Below are entries. Pull out all lines containing "input".

****************************************

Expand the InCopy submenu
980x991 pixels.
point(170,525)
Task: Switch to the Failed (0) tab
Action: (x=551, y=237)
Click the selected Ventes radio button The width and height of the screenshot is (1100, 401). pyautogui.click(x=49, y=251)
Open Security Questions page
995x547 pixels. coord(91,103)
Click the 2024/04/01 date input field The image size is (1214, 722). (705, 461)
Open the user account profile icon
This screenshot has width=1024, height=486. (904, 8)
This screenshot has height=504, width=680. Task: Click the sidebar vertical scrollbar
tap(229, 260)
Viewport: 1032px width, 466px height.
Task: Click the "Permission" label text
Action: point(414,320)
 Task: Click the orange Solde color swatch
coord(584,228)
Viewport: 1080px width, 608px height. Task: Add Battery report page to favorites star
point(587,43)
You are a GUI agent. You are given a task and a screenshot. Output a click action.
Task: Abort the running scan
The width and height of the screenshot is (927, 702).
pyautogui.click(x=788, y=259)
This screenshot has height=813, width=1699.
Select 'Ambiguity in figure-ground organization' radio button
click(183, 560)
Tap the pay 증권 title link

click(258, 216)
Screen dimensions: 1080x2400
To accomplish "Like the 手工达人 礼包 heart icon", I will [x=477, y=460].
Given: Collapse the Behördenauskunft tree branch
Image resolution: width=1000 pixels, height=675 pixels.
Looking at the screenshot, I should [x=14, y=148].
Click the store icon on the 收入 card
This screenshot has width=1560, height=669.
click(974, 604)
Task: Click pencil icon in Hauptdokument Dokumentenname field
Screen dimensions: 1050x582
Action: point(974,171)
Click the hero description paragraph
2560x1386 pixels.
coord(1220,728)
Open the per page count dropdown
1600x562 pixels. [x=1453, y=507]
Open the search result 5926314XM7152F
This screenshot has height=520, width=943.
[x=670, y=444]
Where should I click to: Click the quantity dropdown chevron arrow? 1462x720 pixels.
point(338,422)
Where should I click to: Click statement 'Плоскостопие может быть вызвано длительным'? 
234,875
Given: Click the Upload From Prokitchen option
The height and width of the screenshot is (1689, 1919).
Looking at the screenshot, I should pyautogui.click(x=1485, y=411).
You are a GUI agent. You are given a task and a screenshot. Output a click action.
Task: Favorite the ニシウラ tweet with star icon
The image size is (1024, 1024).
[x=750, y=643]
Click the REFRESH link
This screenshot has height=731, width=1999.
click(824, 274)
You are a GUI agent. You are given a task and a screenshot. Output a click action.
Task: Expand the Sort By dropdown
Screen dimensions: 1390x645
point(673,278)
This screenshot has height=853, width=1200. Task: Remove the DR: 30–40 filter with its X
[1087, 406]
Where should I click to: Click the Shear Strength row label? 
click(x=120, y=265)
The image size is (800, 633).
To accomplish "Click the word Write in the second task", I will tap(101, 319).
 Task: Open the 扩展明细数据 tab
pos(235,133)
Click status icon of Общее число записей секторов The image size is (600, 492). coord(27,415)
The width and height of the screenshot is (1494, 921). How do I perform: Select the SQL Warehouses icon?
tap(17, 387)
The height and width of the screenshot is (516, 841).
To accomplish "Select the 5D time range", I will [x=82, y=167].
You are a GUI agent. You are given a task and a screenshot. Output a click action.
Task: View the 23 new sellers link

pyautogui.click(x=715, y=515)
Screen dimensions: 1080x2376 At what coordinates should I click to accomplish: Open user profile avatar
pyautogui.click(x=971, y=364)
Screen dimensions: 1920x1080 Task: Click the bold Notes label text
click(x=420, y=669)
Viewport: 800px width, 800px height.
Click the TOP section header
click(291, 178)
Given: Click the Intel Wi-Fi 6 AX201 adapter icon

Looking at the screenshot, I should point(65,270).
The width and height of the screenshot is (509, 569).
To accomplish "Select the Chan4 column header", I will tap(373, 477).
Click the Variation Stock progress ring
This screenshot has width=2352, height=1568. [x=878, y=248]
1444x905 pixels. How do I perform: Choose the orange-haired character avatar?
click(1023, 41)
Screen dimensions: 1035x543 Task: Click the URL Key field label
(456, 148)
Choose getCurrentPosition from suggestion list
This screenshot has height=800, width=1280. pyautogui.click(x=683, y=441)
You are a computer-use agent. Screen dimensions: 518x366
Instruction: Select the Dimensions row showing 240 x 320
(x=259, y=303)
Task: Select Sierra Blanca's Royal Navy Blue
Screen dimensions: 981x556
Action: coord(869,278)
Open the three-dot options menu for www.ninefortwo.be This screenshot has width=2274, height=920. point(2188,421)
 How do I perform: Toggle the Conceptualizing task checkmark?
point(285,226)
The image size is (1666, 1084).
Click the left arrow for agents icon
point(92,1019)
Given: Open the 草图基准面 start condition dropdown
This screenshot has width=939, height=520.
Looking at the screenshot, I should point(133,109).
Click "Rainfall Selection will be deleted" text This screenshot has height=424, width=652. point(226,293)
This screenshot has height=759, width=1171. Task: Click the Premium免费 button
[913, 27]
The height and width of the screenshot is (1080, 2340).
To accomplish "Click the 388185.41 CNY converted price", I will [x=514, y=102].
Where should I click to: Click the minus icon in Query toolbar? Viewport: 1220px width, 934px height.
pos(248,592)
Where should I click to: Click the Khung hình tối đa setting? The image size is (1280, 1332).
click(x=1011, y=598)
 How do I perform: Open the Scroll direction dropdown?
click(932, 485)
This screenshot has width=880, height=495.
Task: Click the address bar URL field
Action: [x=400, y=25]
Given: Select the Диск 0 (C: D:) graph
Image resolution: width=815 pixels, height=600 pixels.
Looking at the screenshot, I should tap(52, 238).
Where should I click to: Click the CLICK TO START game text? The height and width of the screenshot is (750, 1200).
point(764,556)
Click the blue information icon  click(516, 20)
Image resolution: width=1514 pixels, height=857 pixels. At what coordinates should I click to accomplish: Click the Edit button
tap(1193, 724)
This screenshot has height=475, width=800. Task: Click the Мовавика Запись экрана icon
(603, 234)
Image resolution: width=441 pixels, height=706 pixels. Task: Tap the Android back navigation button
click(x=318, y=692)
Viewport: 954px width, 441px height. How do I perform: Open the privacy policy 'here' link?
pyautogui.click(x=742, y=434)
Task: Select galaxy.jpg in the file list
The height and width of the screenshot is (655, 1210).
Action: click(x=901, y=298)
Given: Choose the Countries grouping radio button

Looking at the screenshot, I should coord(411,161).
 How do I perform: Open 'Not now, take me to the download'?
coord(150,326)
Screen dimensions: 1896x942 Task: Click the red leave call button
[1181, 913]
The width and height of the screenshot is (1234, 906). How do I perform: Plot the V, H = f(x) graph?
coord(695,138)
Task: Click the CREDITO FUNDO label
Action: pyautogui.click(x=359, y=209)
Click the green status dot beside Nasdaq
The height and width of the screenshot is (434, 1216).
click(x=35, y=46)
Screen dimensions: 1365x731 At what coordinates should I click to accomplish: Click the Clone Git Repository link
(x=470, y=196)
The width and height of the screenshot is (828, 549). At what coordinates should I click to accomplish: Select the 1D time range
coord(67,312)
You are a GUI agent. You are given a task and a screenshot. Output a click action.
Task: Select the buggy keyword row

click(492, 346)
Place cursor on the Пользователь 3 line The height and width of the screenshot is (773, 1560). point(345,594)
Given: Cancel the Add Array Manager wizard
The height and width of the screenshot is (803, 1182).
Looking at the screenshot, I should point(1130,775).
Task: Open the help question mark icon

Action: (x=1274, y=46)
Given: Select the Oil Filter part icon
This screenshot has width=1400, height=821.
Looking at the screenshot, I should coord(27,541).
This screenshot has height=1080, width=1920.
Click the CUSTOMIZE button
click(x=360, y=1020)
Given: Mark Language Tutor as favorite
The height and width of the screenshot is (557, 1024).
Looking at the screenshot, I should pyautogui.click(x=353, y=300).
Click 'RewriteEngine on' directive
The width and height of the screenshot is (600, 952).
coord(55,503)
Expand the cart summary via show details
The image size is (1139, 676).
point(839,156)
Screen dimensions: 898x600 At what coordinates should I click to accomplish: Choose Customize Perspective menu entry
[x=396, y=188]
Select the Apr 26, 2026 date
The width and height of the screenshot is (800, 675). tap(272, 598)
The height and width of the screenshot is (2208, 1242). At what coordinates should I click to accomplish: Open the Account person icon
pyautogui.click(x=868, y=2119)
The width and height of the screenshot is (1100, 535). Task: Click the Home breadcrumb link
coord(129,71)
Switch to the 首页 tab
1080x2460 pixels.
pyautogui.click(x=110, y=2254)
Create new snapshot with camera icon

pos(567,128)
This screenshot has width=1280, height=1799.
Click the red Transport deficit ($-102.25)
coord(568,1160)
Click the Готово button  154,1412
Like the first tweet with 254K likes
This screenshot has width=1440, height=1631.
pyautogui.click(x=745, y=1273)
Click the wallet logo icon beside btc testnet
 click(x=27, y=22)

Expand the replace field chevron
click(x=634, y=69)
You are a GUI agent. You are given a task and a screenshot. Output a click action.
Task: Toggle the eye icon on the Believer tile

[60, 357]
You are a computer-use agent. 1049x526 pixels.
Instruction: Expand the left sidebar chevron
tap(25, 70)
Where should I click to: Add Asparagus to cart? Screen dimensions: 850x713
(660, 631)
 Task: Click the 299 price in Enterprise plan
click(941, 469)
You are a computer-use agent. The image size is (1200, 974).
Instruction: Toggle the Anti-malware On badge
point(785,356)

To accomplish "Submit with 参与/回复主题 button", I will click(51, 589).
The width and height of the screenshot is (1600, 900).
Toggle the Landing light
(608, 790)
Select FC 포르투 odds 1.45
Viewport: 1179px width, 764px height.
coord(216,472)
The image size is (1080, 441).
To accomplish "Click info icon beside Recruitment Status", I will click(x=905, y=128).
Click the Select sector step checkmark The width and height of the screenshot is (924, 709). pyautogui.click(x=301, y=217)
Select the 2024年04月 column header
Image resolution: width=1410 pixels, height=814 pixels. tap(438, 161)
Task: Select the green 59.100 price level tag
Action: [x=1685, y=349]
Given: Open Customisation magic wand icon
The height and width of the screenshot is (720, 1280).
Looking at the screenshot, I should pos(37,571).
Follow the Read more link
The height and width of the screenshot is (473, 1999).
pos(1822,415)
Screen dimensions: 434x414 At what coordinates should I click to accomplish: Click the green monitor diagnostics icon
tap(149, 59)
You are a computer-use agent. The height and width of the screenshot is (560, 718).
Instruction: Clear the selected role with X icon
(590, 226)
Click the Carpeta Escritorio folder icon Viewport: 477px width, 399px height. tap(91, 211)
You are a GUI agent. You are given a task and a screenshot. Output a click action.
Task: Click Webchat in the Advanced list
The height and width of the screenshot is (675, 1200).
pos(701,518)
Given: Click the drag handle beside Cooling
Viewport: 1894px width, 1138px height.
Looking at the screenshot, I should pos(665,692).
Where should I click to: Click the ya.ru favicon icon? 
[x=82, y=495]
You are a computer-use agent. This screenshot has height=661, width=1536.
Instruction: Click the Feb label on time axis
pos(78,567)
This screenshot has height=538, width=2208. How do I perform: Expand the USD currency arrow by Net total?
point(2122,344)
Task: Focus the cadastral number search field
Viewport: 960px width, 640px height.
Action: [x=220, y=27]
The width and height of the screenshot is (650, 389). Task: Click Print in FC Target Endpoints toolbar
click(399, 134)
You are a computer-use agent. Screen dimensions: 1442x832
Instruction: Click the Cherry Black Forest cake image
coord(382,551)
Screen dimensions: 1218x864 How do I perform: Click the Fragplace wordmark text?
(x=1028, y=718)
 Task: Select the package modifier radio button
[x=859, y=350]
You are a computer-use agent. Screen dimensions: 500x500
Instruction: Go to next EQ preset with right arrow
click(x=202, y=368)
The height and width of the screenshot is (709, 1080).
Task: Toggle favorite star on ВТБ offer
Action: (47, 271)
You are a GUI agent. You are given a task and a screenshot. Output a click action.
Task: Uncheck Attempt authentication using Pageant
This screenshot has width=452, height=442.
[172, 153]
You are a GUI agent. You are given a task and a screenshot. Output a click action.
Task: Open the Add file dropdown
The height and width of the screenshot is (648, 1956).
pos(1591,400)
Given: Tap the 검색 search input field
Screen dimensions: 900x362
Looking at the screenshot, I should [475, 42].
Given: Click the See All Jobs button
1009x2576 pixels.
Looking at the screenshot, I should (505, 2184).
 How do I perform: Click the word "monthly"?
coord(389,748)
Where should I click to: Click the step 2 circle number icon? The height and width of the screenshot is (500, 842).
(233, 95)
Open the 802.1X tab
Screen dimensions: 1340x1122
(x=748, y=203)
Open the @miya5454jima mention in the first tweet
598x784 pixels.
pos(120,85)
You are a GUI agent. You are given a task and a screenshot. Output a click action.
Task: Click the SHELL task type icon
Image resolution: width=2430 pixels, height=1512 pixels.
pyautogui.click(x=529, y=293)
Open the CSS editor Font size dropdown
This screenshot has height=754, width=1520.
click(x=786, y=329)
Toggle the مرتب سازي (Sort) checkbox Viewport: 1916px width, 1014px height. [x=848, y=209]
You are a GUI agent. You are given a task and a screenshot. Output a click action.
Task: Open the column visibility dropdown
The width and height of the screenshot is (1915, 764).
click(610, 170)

****************************************

* Response
Click the 2024/04/01 date input field The image size is (1214, 722). (705, 461)
Given: Tap the 검색 search input field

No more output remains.